Bu sefer gelen tebligatta Twitter’da yazdıklarım ve internet sitemde yaptığım haberlerin “İFTİRA VE HAKARET” değil “HABER VE ELEŞTİRİ” niteliğinde olduğu Cumhuriyet Savcısı tarafından KOVUŞTURMAYA YER OLMADIĞINA karar verildiğini öğrendim.
Gazetecilik hayatım boyunca hep güçsüzün yanında olmaya çalıştım. Haksızlık yapan ‘kim olursa olsun’ her zaman karşısında oldum. Doğru olduğuna inandığım hiç bir konuda geri adım atmadım.
Sadece şunu sormak istiyorum; Mahkemeye gitmekten, hakim huzuruna çıkmaktan kim korkar, kim çekinir?

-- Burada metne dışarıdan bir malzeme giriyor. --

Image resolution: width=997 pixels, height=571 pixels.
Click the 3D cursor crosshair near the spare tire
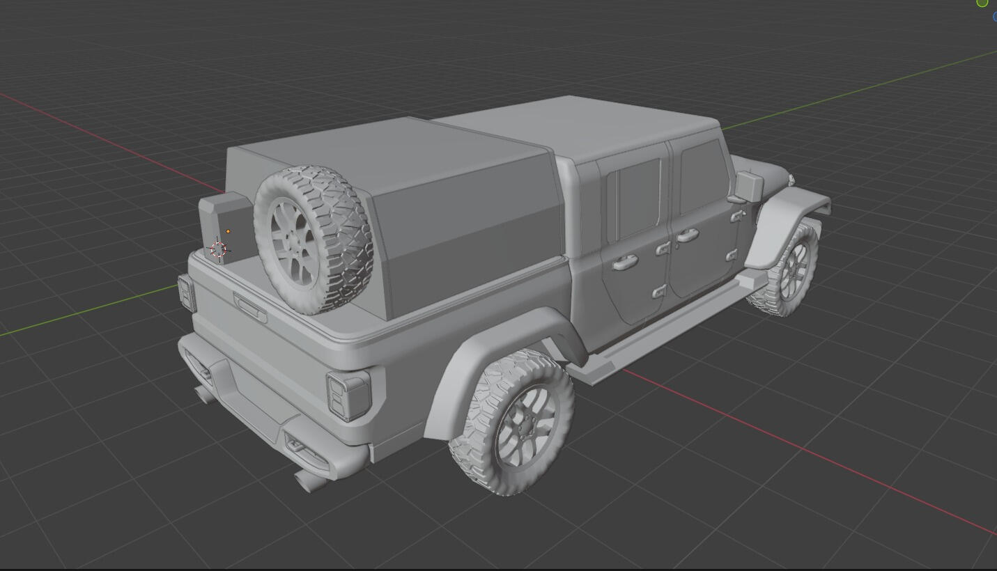219,249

Gazetecilik görevimi yapmaya çalışıyorum, Karabük halkını bilgilendirmek, kamuoyuna aydınlatmak istiyorum.
Tazminat davaları için açılan mahkemeye yazılı olarak verdiğim savunmam yanısıra belgeleriyle yazacağım çok daha önemli konular var.
Şimdilik bu sütunlarda yazacaklarım, Neden MarzinceHAYIR dedim?
Tekrar HATIRLATIYORUM;
1- Karabük bölgesindeki özellikle yaşlı ve çocuklar yanı sıra tarım, çiftçi ve dolayısıyla DOĞA TEHLİKE ALTINDADIR!..
2- UNESCO’nun insan ve doğaya verdiği önemle Safranbolu’nun Dünya Miras Kenti ünvanı geri alınma TEHLİKESİ VARDIR!..
3- WWF yani Dünya Doğal Hayatı Koruma Vakfı’nın Dünya’da korumaya aldığı 100 sıcak noktadan biri olan Yenice ormanlarımız ve Arberatum TEHLİKE ALTINDADIR!..
Bir gazeteci olarak değil, bir Karabüklü olarak araştırdım ve bu iddiaların doğruluğuna inanıyorum. Bu iddialarımın doğru olmadığını ispat etsinler, güvence versinler o zaman NEDEN KARŞI ÇIKAYIM?